The Wonderful, Godly Reality of Love and Marriage
I have recently heard the joyous news of engagements and marriages from several couples. As I pray for them and think about how they are starting new seasons in their lives, I cannot help but consider the last 40 years. Oh, it seems so inconceivable so much time has passed since I was accepting a proposal of marriage and thinking about spending the rest of my life with that person. Although this blog will be about how dreams play out differently in reality, I am grateful that I remain hopeful and grateful for God did give us His plan of marriage.
If I speak in the tongues of mortals and of angels, but do not have love, I am a noisy gong or a clanging cymbal. 2 And if I have prophetic powers, and understand all mysteries and all knowledge, and if I have all faith, so as to remove mountains, but do not have love, I am nothing. 3 If I give away all my possessions, and if I hand over my body so that I may boast, but do not have love, I gain nothing.
4 Love is patient; love is kind; love is not envious or boastful or arrogant 5 or rude. It does not insist on its own way; it is not irritable or resentful; 6 it does not rejoice in wrongdoing, but rejoices in the truth. 7 It bears all things, believes all things, hopes all things, endures all things. 8 Love never ends. 1 Corinthians 13:1-8 (The Message)

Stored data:
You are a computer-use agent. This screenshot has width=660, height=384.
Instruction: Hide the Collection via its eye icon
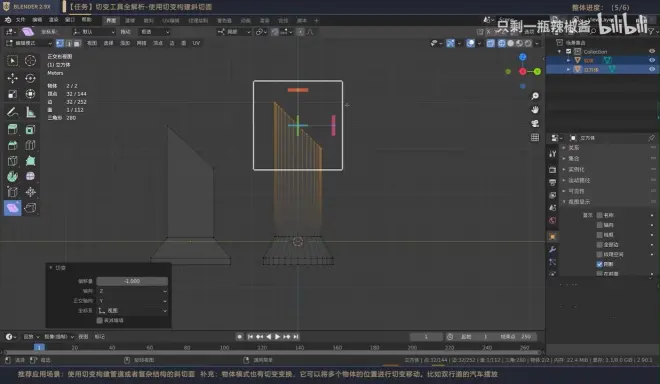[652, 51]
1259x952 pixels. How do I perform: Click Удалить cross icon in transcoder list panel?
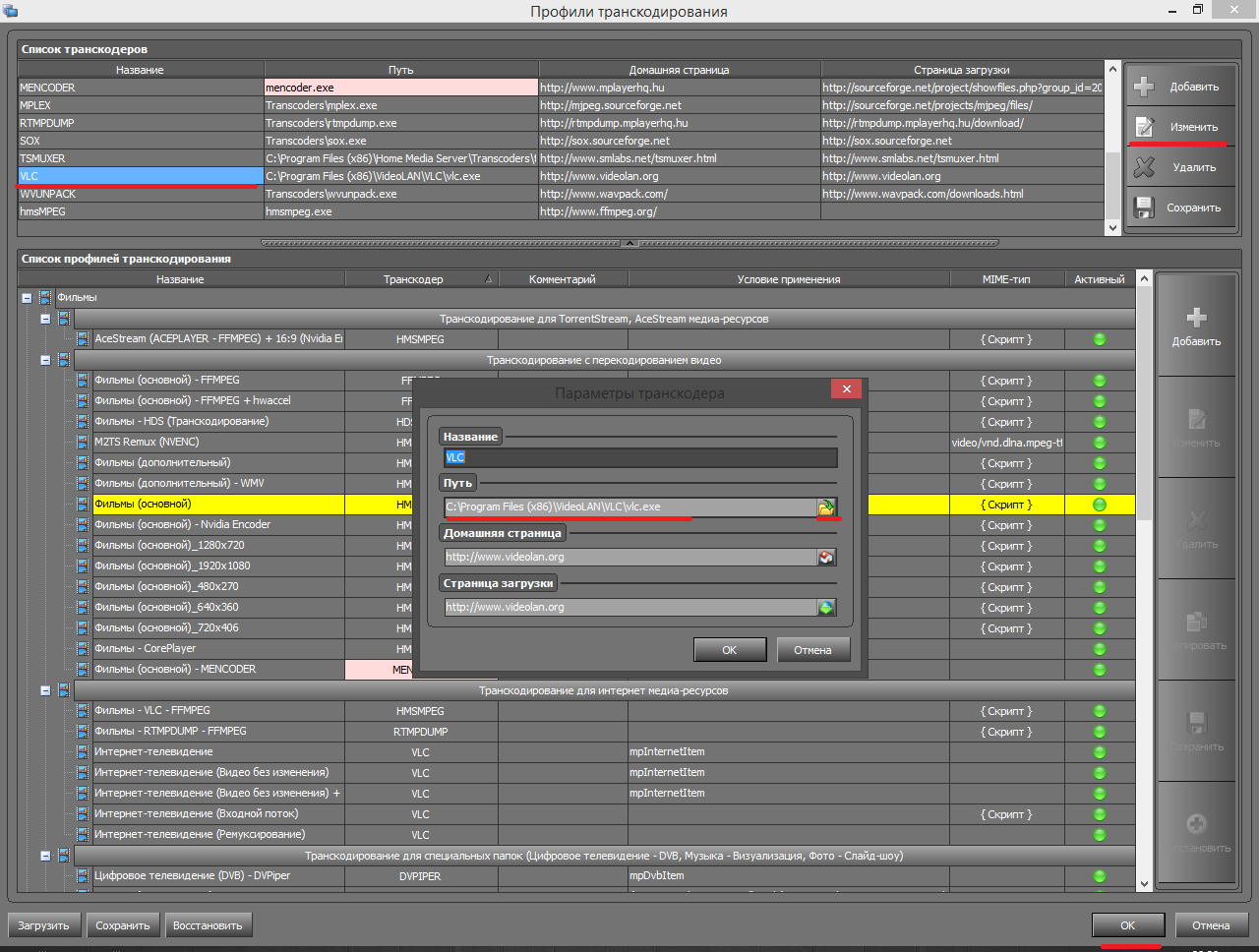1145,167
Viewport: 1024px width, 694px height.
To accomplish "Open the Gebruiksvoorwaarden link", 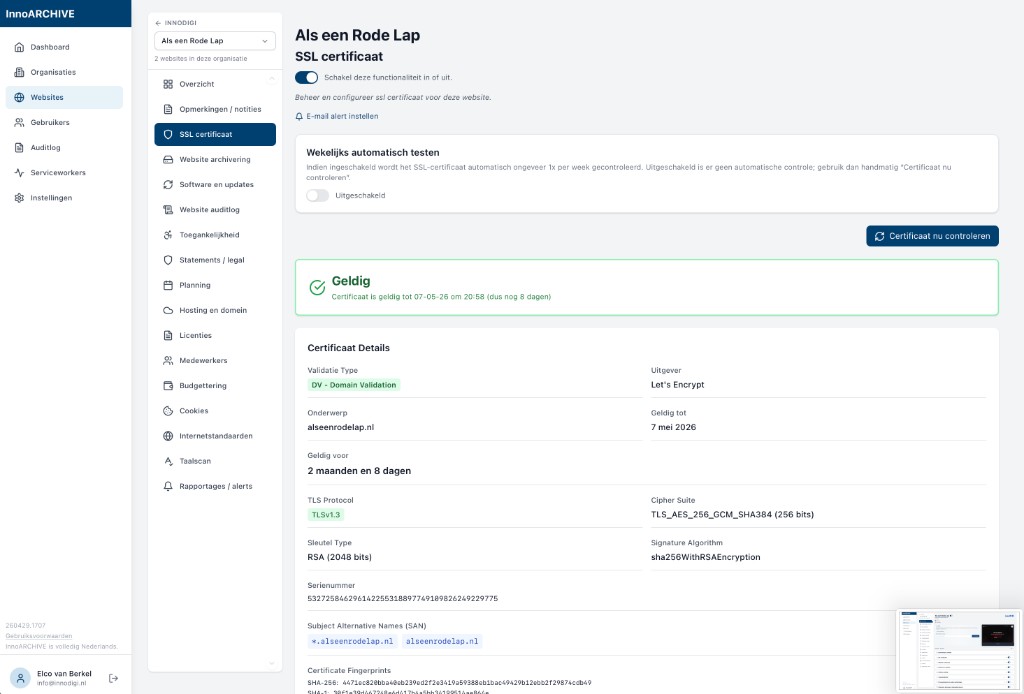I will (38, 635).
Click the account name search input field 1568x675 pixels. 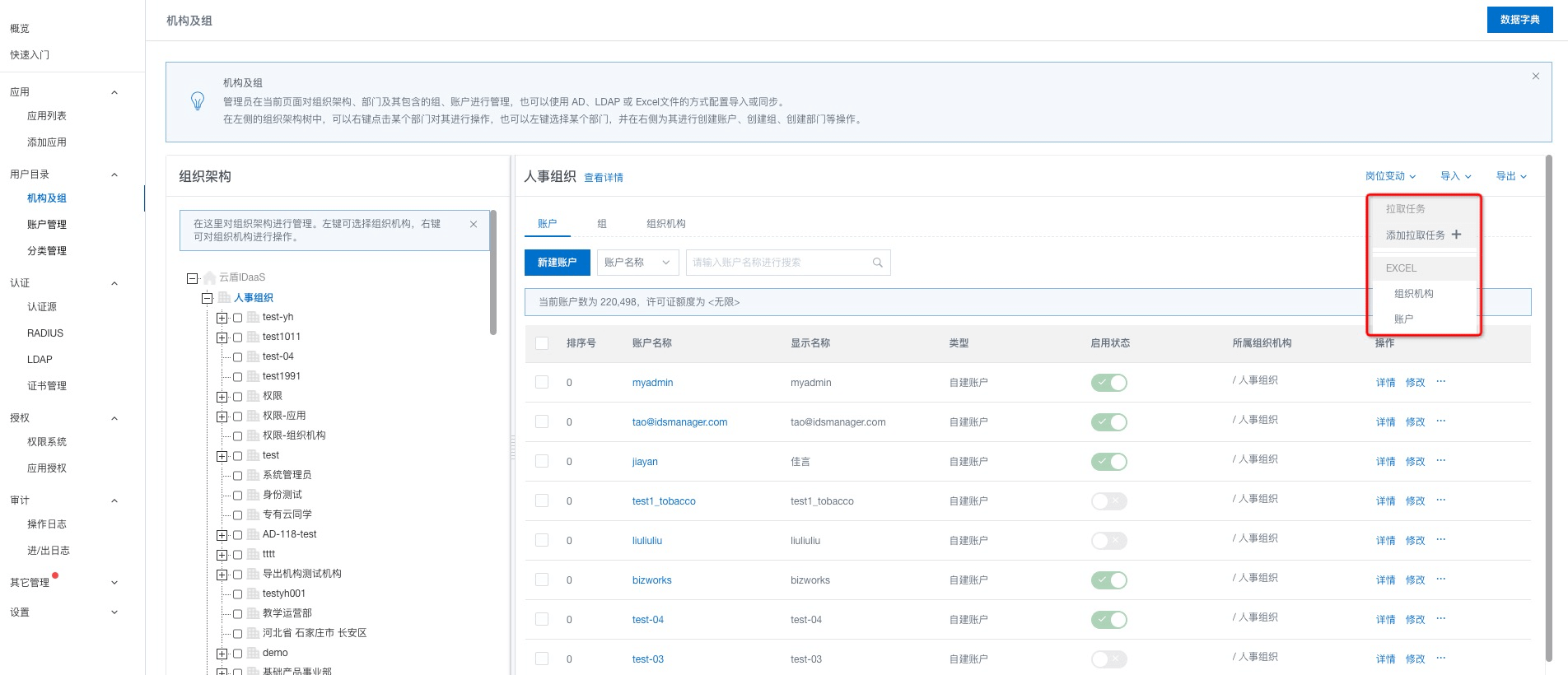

* [Activity]: Extract the full post on love and marriage, word for word. The records have nothing to do with the post on love and marriage.

* [Solution to the problem]:
The Wonderful, Godly Reality of Love and Marriage
I have recently heard the joyous news of engagements and marriages from several couples. As I pray for them and think about how they are starting new seasons in their lives, I cannot help but consider the last 40 years. Oh, it seems so inconceivable so much time has passed since I was accepting a proposal of marriage and thinking about spending the rest of my life with that person. Although this blog will be about how dreams play out differently in reality, I am grateful that I remain hopeful and grateful for God did give us His plan of marriage.
If I speak in the tongues of mortals and of angels, but do not have love, I am a noisy gong or a clanging cymbal. 2 And if I have prophetic powers, and understand all mysteries and all knowledge, and if I have all faith, so as to remove mountains, but do not have love, I am nothing. 3 If I give away all my possessions, and if I hand over my body so that I may boast, but do not have love, I gain nothing.
4 Love is patient; love is kind; love is not envious or boastful or arrogant 5 or rude. It does not insist on its own way; it is not irritable or resentful; 6 it does not rejoice in wrongdoing, but rejoices in the truth. 7 It bears all things, believes all things, hopes all things, endures all things. 8 Love never ends. 1 Corinthians 13:1-8 (The Message)